Task to carry out » Please return the records below exactly as they stand.

[Stored data]

+ + +

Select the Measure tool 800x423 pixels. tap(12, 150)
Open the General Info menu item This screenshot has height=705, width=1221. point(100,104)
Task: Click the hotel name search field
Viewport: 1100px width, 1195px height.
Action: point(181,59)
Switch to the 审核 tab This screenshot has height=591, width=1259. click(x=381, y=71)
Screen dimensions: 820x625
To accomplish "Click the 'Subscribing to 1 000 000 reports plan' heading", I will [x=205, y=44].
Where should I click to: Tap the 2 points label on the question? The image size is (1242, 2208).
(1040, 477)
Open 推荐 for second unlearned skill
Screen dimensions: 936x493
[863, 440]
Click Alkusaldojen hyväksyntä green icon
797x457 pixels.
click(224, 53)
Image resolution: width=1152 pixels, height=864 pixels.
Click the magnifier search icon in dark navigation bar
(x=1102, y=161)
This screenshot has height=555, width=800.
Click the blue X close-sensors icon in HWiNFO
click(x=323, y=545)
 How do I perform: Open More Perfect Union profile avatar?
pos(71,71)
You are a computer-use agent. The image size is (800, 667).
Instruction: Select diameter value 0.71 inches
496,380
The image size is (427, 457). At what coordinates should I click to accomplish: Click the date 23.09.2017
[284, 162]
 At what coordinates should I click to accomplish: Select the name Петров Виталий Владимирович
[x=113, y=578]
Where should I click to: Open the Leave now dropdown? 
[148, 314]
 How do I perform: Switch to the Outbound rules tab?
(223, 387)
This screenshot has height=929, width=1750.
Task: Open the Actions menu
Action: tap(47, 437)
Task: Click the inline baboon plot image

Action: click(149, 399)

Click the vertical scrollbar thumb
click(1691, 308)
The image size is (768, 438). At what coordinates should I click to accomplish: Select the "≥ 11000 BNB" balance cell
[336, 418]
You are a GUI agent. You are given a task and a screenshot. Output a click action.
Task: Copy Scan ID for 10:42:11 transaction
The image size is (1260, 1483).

+ + +

Output for this task »
Select the Measure tool 800x423 pixels. tap(12, 150)
Open the General Info menu item This screenshot has height=705, width=1221. point(100,104)
Task: Click the hotel name search field
Viewport: 1100px width, 1195px height.
Action: point(181,59)
Switch to the 审核 tab This screenshot has height=591, width=1259. click(x=381, y=71)
Screen dimensions: 820x625
To accomplish "Click the 'Subscribing to 1 000 000 reports plan' heading", I will [x=205, y=44].
Where should I click to: Tap the 2 points label on the question? The image size is (1242, 2208).
(1040, 477)
Open 推荐 for second unlearned skill
Screen dimensions: 936x493
[863, 440]
Click Alkusaldojen hyväksyntä green icon
797x457 pixels.
click(224, 53)
Image resolution: width=1152 pixels, height=864 pixels.
Click the magnifier search icon in dark navigation bar
(x=1102, y=161)
This screenshot has height=555, width=800.
Click the blue X close-sensors icon in HWiNFO
click(x=323, y=545)
 How do I perform: Open More Perfect Union profile avatar?
pos(71,71)
You are a computer-use agent. The image size is (800, 667).
Instruction: Select diameter value 0.71 inches
496,380
The image size is (427, 457). At what coordinates should I click to accomplish: Click the date 23.09.2017
[284, 162]
 At what coordinates should I click to accomplish: Select the name Петров Виталий Владимирович
[x=113, y=578]
Where should I click to: Open the Leave now dropdown? 
[148, 314]
 How do I perform: Switch to the Outbound rules tab?
(223, 387)
This screenshot has height=929, width=1750.
Task: Open the Actions menu
Action: tap(47, 437)
Task: Click the inline baboon plot image

Action: click(149, 399)

Click the vertical scrollbar thumb
click(1691, 308)
The image size is (768, 438). At what coordinates should I click to accomplish: Select the "≥ 11000 BNB" balance cell
[336, 418]
You are a GUI agent. You are given a task and a screenshot. Output a click action.
Task: Copy Scan ID for 10:42:11 transaction
The image size is (1260, 1483).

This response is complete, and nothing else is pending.